Pro-survival function of p53 in ferroptosis Inhibition of DPP4 activity Colorectal cancer (CRC) develops through a series of genetic modifications, including KRAS mutation, p53 mutation, or p53 depletion, that transform the normal colonic epithelium to an adenoma and then ultimately adenocarcinoma. The status of K-RAS mutation did not affect ferroptosis sensitivity in CRC cells [14]. In contrast, we uncovered a pro-survival function of p53 in the inhibition of ferroptosis through the regulation of DPP4 (dipeptidyl peptidase-4) localization and activity, but not DPP4 expression (Fig. 1) [14]. Knockout, knockdown, or pharmacologic inhibition of p53 increases the anticancer activity of type I ferroptosis inducer (erastin and SAS), but not type II ferroptosis inducer (RSL3 and FIN56) [14]. Remarkably, DPP4 inhibitors (vildagliptin, alogliptin, and linagliptin), but not other protease inhibitors (doxycycline, ritonavir, atazanavir, VX-222, semagacestat, Z-FA-FMK, odanacatib, ZVAD-FMK, and DAPT), completely block erastin-induced cell death in p53-deficient CRC cells [14]. DPP4 has peptidase activity and its inhibitors are a relatively new class of oral diabetes drugs. Mechanistically, p53 depletion prevents nuclear accumulation of DPP4 and then triggers membrane-associated DPP4mediated lipid peroxidation through binding to NOX1 (NADPH oxidase 1), which finally results in ferroptosis in CRC cells [14]. These results provide evidence of a unique metabolic role for p53, linking DPP4 activity and ROS homeostasis, which may contribute to an emerging anticancer strategy for improved antitumor efficacy in precision medicine.

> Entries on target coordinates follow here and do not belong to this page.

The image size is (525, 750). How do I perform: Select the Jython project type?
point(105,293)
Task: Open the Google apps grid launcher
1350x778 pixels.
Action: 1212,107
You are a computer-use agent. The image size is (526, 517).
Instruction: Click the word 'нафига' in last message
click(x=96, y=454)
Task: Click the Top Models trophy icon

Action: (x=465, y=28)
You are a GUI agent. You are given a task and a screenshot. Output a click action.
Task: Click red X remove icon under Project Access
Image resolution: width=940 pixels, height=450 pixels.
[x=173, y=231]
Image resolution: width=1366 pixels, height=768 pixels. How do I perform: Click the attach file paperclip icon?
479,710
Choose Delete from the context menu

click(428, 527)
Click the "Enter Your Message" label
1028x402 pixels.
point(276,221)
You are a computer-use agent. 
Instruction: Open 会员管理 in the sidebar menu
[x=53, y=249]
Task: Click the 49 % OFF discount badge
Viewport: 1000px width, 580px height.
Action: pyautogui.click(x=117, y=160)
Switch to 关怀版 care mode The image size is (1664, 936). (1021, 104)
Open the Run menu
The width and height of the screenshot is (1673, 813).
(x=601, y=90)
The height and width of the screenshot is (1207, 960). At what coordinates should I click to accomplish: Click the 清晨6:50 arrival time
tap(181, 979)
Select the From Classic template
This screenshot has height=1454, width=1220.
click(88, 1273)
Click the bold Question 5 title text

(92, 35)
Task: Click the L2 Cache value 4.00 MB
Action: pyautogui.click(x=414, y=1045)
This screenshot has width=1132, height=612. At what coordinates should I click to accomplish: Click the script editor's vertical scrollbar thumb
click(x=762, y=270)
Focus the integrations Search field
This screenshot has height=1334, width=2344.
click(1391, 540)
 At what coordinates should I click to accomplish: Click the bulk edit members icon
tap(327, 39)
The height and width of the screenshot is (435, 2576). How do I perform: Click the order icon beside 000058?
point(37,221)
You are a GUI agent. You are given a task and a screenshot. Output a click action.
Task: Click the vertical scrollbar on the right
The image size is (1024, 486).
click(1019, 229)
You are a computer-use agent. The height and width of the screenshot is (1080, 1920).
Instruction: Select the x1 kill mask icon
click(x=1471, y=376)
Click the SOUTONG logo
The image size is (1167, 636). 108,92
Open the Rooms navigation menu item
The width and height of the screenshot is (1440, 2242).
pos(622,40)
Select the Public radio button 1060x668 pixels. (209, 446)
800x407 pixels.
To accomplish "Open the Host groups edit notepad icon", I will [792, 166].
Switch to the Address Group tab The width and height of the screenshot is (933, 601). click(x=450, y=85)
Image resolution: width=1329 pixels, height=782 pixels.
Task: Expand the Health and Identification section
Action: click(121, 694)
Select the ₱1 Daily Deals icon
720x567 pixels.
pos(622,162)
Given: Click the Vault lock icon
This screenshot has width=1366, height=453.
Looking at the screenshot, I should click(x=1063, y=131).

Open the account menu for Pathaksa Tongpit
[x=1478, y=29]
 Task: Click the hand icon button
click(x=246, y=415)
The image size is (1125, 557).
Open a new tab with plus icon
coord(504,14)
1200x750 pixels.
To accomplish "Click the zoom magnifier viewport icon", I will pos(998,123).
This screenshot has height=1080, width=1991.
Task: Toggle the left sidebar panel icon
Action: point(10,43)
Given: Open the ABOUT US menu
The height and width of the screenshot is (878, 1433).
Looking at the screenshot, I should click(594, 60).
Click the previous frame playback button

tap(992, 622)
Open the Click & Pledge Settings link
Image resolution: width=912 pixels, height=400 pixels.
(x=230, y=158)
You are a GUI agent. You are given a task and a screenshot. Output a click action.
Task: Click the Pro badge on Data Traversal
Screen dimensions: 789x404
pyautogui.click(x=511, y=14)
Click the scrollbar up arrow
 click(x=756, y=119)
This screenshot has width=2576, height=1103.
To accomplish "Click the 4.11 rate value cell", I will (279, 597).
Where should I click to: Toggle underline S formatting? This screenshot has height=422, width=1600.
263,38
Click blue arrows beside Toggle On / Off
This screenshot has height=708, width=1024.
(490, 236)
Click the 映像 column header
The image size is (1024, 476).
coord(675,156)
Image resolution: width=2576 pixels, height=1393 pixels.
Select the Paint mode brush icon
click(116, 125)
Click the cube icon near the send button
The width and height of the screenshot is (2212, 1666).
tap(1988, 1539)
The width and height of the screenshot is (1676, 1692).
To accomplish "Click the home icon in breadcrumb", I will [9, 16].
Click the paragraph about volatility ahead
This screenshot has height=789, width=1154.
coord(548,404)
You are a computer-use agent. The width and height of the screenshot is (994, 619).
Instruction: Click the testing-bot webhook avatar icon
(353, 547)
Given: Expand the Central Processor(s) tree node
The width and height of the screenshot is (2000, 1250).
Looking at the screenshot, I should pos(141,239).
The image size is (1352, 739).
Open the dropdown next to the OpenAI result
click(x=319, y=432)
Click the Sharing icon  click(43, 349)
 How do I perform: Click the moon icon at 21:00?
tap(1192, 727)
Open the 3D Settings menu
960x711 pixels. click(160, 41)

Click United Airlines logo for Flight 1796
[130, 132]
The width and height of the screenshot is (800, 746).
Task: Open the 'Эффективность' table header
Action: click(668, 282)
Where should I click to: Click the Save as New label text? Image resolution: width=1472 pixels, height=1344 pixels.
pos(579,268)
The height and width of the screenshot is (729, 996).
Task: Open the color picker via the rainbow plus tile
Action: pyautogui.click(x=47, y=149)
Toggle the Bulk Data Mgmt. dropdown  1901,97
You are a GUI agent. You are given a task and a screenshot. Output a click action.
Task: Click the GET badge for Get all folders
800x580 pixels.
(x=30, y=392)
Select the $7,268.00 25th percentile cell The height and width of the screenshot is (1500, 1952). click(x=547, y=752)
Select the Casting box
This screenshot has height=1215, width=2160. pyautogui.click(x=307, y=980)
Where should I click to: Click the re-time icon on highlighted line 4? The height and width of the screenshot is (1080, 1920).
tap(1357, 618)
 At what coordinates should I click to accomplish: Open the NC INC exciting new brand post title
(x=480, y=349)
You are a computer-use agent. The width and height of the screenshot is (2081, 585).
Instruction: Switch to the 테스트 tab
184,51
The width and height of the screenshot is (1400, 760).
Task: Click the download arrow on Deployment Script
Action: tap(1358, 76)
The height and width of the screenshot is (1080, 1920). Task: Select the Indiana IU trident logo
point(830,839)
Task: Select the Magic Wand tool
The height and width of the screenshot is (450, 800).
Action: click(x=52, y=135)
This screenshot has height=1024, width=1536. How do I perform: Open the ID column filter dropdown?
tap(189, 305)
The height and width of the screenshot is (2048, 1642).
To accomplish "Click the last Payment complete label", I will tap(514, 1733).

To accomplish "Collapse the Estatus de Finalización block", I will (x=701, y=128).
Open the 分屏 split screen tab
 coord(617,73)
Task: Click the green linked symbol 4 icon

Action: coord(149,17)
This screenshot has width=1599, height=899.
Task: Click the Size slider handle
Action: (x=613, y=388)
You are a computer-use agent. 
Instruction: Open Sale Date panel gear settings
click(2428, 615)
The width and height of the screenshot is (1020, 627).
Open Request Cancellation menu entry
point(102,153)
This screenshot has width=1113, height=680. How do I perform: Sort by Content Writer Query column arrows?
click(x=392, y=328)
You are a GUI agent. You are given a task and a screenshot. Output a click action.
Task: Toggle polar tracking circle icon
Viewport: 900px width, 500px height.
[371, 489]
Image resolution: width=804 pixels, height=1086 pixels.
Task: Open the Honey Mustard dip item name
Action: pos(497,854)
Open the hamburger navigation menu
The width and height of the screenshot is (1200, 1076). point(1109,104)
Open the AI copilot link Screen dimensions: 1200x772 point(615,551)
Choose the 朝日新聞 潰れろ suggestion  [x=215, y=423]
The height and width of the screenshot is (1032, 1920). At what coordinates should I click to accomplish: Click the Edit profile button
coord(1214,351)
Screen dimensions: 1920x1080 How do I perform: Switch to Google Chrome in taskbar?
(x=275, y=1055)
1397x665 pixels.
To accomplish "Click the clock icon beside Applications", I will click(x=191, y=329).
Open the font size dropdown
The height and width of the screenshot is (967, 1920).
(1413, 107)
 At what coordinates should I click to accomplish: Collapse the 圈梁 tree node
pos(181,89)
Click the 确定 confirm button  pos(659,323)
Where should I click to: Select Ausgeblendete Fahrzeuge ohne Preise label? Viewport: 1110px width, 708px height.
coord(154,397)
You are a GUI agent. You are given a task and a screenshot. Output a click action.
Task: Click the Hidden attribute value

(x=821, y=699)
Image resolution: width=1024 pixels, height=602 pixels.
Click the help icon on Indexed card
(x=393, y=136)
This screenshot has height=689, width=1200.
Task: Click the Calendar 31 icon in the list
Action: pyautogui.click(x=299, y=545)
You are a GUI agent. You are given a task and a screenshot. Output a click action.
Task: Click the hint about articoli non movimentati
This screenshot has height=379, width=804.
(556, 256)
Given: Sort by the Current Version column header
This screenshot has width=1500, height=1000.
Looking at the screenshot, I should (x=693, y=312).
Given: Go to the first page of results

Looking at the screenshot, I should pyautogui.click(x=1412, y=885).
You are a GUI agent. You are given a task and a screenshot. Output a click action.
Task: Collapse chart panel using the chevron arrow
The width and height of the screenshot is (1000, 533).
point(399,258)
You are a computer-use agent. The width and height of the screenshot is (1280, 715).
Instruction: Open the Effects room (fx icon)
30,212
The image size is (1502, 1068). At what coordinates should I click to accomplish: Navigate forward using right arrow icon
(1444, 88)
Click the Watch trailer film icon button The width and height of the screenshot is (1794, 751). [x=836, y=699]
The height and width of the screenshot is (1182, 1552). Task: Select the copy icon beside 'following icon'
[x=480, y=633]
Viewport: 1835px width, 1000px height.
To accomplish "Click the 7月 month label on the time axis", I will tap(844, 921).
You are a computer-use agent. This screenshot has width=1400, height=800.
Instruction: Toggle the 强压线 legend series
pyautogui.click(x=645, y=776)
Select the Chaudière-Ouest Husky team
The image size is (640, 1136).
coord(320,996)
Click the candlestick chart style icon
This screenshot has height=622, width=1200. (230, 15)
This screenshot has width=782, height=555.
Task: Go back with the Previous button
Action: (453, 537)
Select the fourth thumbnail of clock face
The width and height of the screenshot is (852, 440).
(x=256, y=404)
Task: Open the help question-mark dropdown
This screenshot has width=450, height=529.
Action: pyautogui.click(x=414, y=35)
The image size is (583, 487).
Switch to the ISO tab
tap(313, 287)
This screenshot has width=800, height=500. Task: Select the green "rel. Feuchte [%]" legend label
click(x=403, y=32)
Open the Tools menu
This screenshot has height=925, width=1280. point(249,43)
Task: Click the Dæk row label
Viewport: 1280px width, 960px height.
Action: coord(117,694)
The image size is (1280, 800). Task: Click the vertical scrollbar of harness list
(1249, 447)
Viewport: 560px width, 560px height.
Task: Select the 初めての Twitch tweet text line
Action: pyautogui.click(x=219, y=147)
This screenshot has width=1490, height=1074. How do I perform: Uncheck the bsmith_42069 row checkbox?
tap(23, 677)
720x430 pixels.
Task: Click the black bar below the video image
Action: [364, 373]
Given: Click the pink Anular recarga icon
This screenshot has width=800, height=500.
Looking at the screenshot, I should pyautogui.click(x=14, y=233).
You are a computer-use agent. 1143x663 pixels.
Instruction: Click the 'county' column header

Promotion of CDKN1A/p21 expression The tumor suppressor CDKN1A/p21 (cyclin dependent kinase inhibitor 1A, also known as p21WAF1/Cip1) is a key mediator of p53-dependent cell cycle arrest after DNA damage [75]. CDKN1A also has pro-survival functions in response to oxidative stress by inhibiting apoptosis. A recent study reports that p53-mediated CDKN1A expression delays the onset of ferroptosis in response to subsequent cystine deprivation in cancer cells (Fig. 1) [11]. Increased p53 expression by using the MDM2 inhibitor nutlin-3 blocks system xc− inhibitor-induced ferroptosis in HT10
1080 cells [11]. In contrast, CRISPR/Cas9 technology-mediated p53 depletion cells are sensitive to ferroptosis [11], supporting a pro-survival function of p53 in ferroptosis. This reduced sensitivity to ferroptosis in wild type p53 cells requires p53-dependent expression of CDKN1A and subsequently, the production of intracellular GSH [11]. CDKN1A mediates its activities in cell cycle arrest, primarily by binding to and inhibiting the kinase activity of the cyclindependent kinases (CDKs) [75]. Interestingly, CDKN1A-mediated cell cycle arrest is not enough to inhibit ferroptosis since CDK4/6 inhibitors cannot block ferroptosis [11]. Understanding the mechanism of action of CDKN1A in ferroptosis may shed new light on the role of CDKN1A in the development and treatment of cancer.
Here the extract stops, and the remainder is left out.